The wrong mix of bacteria can promote a feeding frenzy, but the right balance will protect you.
It’s a little creepy how many of our behaviours may be due to choices made by our guts, rather than our brains.
The symbiotic relationship between gut microbiota and their hosts is now well known to affect both physical and mental processes, and has already been implicated in alcohol and cocaine abuse.
Now food addiction looks like it could come down to having too much of one kind of bacteria in your gut and not enough of another.
Researchers presenting at the Federation of European Neuroscience Societies (FENS) Forum 2024 in Vienna last month explained how the gut microbiome of both mice and humans with extreme food addiction contained bacteria belonging to the Proteobacteria phylum and had a dearth of bacteria belonging to the Actinobacteria phylum and Blautia from the Bacillota phylum.
When the mice in their study were given prebiotics to increase the presence of Blautia in the gut, there were “dramatic improvements” in their food addiction behaviour, presenter Professor Elena Martín-García, from Universitat Pompeu Fabra in Barcelona, Spain, told the FENS Forum.
The concept of food addiction as a behavioural disorder is still controversial, but the Yale Food Addiction Scale (YFAS 2.0), which is based on diagnostic criteria for substance dependence in the Diagnostic and Statistical Manual of Mental Disorders (5th ed.; DSM–5), is widely used in clinical settings.
“A number of factors contribute to food addiction, which is characterised by loss of control over food intake and is associated with obesity, other eating disorders and alterations in the composition of bacteria in the gut – the gut microbiome. Until now, the mechanisms underlying this behavioural disorder were largely unknown,” said Professor Martín-García.
Most research into food addiction has been done in mice, who cannot fill out a questionnaire. Instead, diagnosing them involves observing three particular behaviours: persistent food seeking, high motivation to obtain food, and compulsivity-like behaviour.
This trial, published in the journal Gut, involved both mice and people.
The gut microbiota of both species (it’s very hard not to say of mice and men) was examined via their faeces. In both humans and mice, the abundance of one species of bacteria and lack of the other was associated with addictive behaviour. The researchers also found correlations at the genus and family level with specific types of behaviour.
The 88 humans in the Spanish study were given the YFAS 2.0 questionnaire to determine if they were addicted to food.
Two interventions were carried out on the mice. Some were given nothing (the control group), some were given lactulose and rhamnose (prebiotics), others Blautia wexlerae as a probiotic. The latter is an anaerobic bacteria, making it difficult to use therapeutically, whereas the former could be used by humans.
All the mice were trained to release chocolate-flavoured pellets from a box by pressing a tiny lever and were observed to see if their behaviour matched the criteria for addiction.

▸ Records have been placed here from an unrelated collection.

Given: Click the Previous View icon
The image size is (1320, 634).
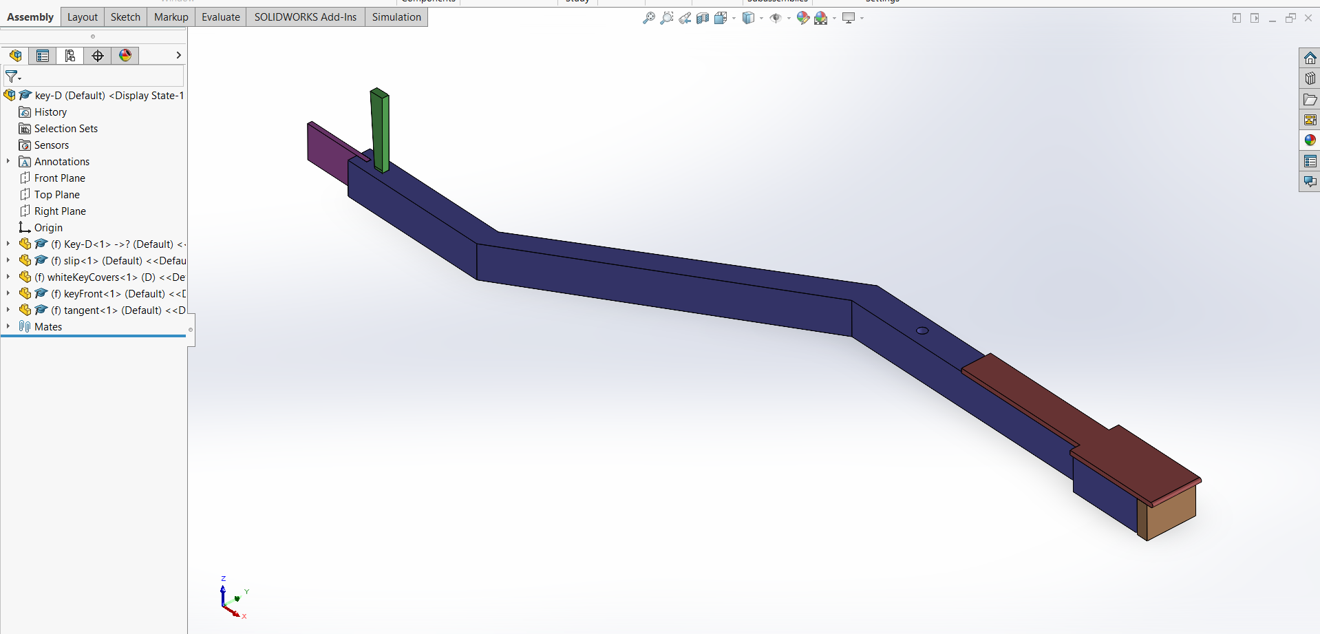Looking at the screenshot, I should tap(685, 19).
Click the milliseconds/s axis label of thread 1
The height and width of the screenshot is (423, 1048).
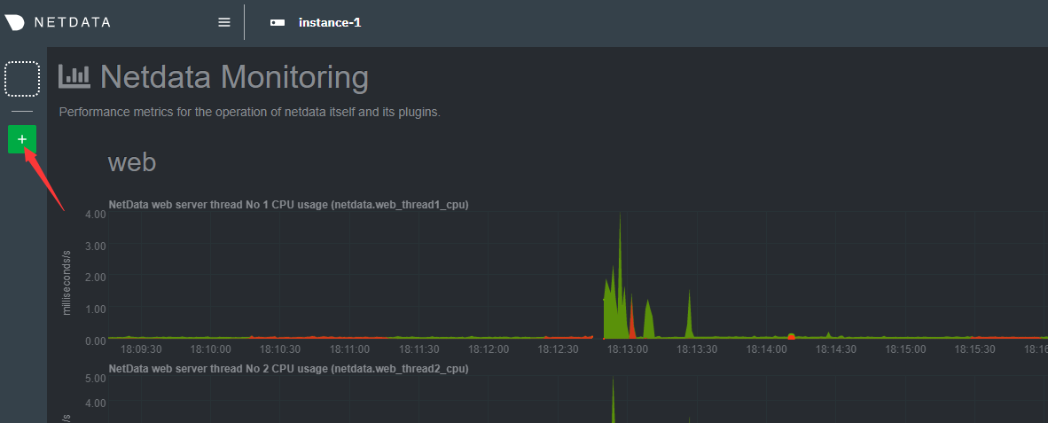point(66,282)
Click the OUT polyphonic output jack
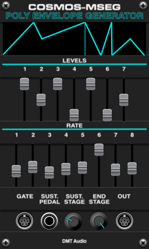This screenshot has width=149, height=249. [125, 221]
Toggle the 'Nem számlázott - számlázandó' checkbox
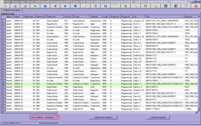 [57, 117]
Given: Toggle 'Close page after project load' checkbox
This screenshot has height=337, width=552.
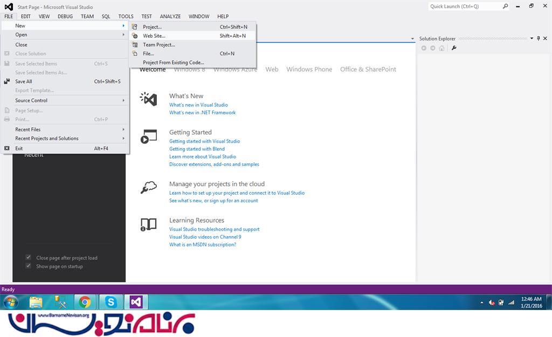Looking at the screenshot, I should click(x=29, y=258).
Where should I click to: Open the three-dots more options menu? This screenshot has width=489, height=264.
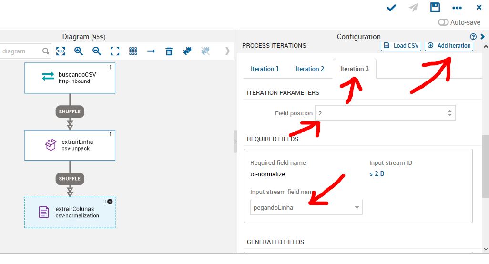457,8
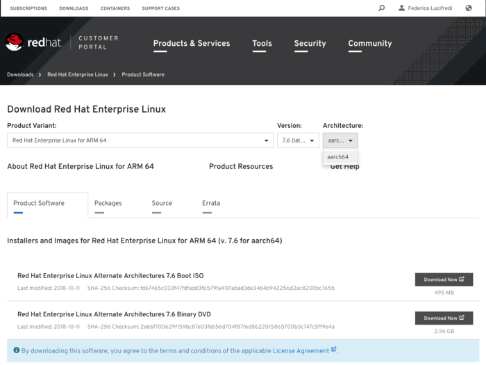The width and height of the screenshot is (486, 365).
Task: Collapse the Architecture dropdown
Action: click(x=340, y=140)
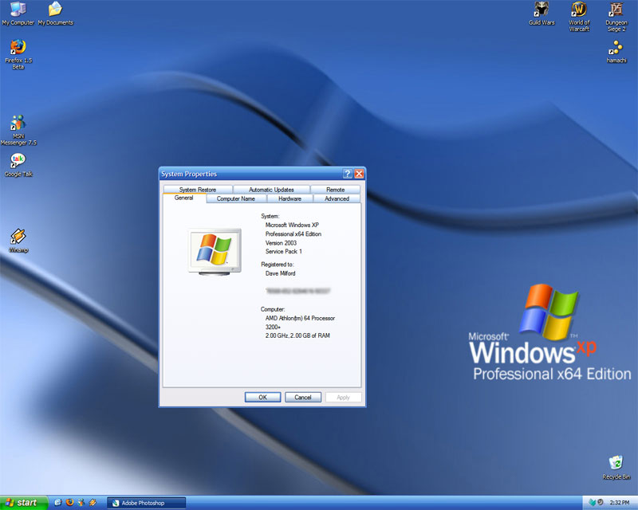Activate Adobe Photoshop taskbar button
The height and width of the screenshot is (510, 638).
click(146, 503)

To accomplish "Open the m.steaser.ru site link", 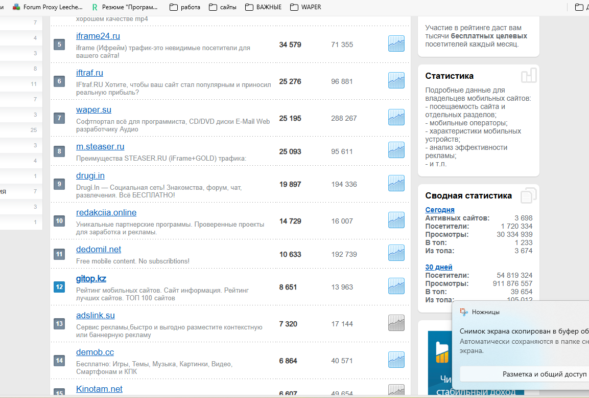I will click(x=100, y=147).
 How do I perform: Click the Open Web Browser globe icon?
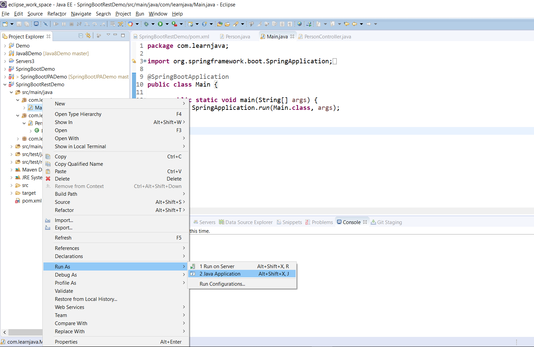(299, 24)
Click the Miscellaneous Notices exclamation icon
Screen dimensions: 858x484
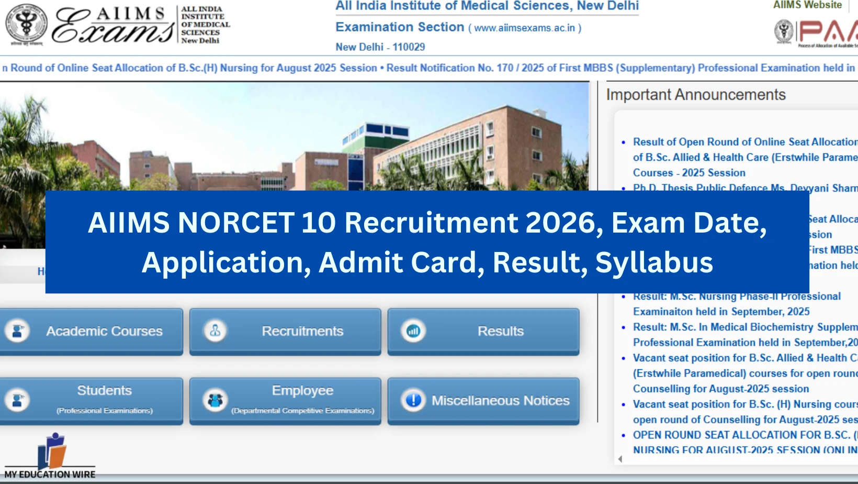point(413,401)
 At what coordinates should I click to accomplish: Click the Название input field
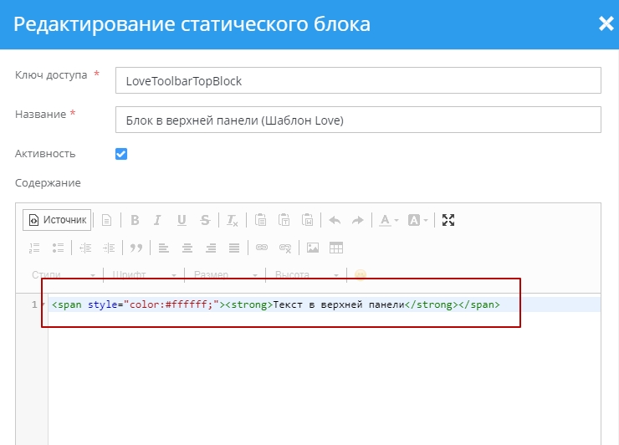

(The Back Page will spare you the diagrams showing stylised rats braving electric shocks to get those damned pellets.)
Both treatments seemed to prevent addiction from developing.
Mice receiving rhamnose were less compulsive about trying to get the chocolate pellets compared with the control mice. Around 30% of the control mice met two to three of the criteria for addiction, while none of the rhamnose mice did.
The mice who were given B. wexlerae were less motivated and compulsive about getting those pellets. At a late stage of the study, 21% of the control group mice met two to three addiction criteria, compared to none of the mice receiving B. wexlerae.
Given the rising rates of obesity and its attendant comorbidities, these findings could really help people to identify, treat or prevent the development of food addiction that can lead to obesity, the researchers said.
“We have demonstrated for the first time a direct interaction between the gut composition and brain gene expression, revealing the complex and multifactorial origin of this important behavioural disorder related to obesity,” Professor Martín-García told the forum.
“Understanding the crosstalk between alterations in behaviour and bacteria in the gut constitutes a step forward for future treatments for food addiction and related eating disorders.”